Quote Originally Posted by qaz393 View Post
cant u legally fight calibration error for your own tachometer since it is not accurate?
Yes, and many/most motorcycles don't have straightforward access to anything that would allow the RPM to be directly measured by some other means, either. This situation has been discussed elsewhere. It's fairly likely that only the idle test will be enforceable. Any method of measuring the RPM by some other way is open to being questioned.

Example: my ZX10R.

The stock (digital) tachometer is not accurate, in fact we KNOW that it has designed-in error in it. (It reads high, which actually acts in your favour, but this is not legally important, the point is that it is not accurate - full stop.)

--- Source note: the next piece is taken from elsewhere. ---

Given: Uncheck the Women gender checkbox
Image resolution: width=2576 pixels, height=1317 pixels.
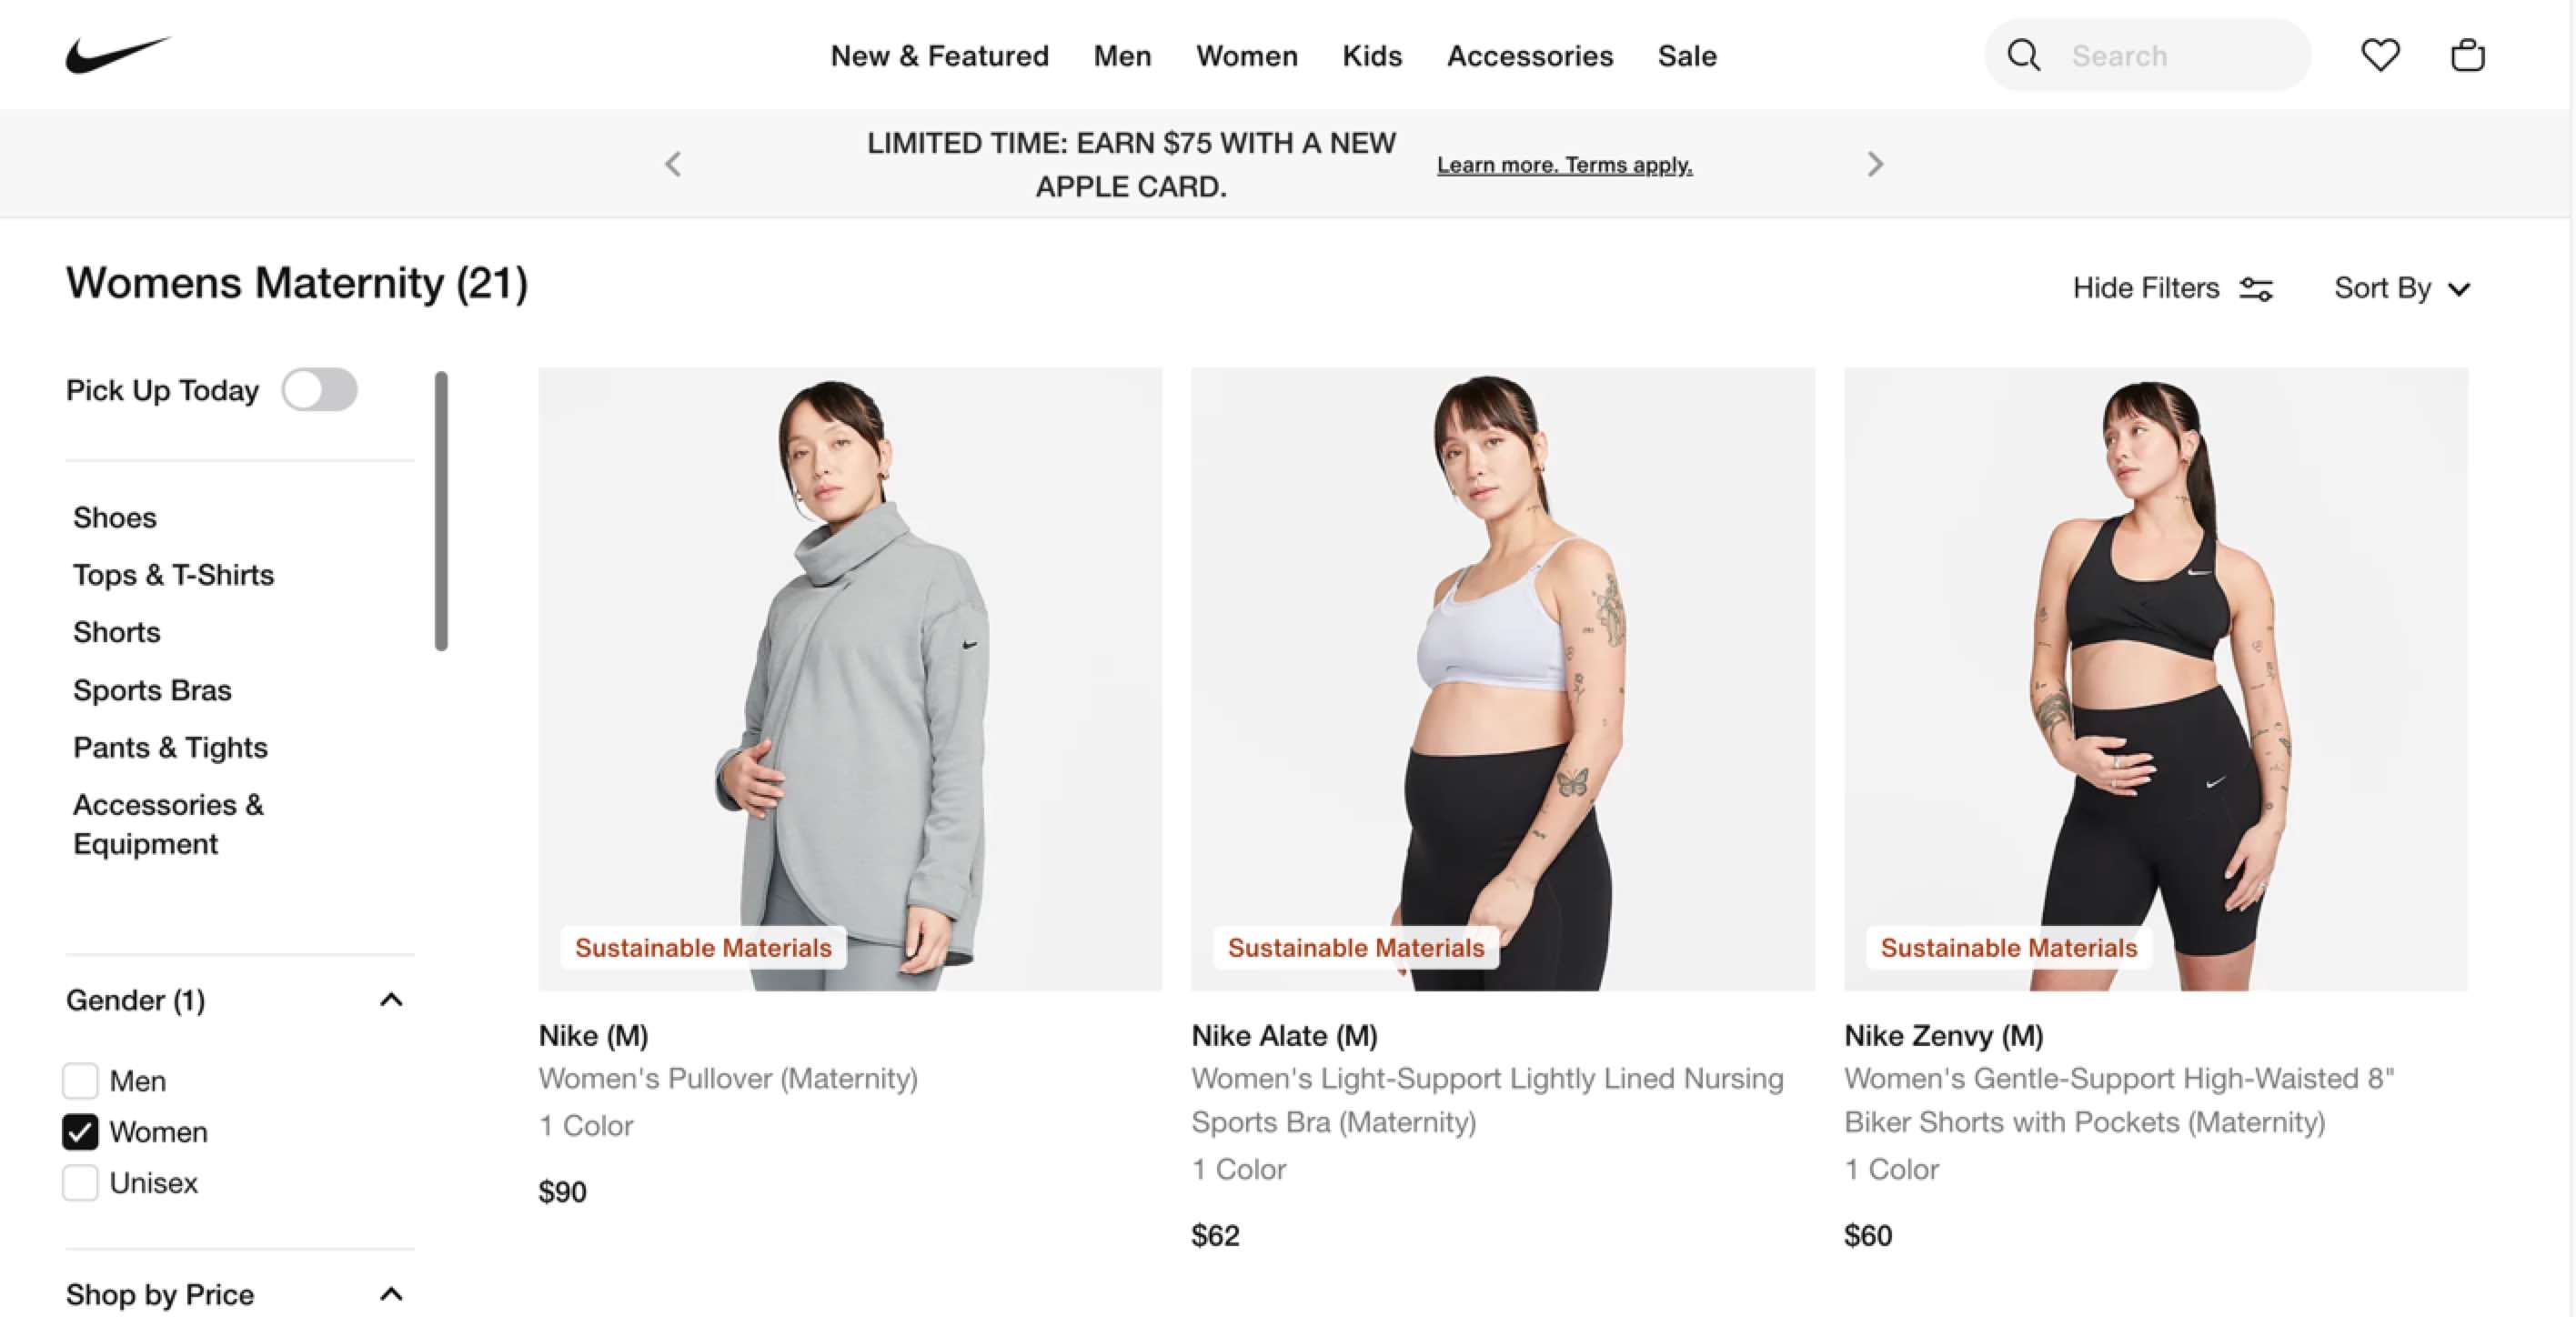Looking at the screenshot, I should click(81, 1132).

Accessing a spark plug lead on that bike for using an inductive tach (A) is a 4 hour job because ALL the bodywork has to come off, (B) by the time this is done, the engine will have cooled off, and SAE J2825 requires that the test be done with the engine at normal operating temperature, (C) this bike uses coil-on-plug ignition with no exposed high-tension leads, I'm not sure that an inductive tach will even work.

There is no access to the end of the crankshaft that can be accessed with the engine running without spraying oil everywhere.

It is likely possible to access the actual engine RPM via Kawasaki's proprietary scan tool (the bike is not OBD-II compliant, so a normal scan tool won't work) but this is something that not even the dealers have, nevermind the cops, and that tool only works on Kawasaki, they'll need another special one for each manufacturer and possibly different generations of them as the various fuel-injection systems evolved ... For bikes that have OBD-II ports, a regular OBD-II scan tool ought to work, but that covers only a fraction of the bikes that are out there.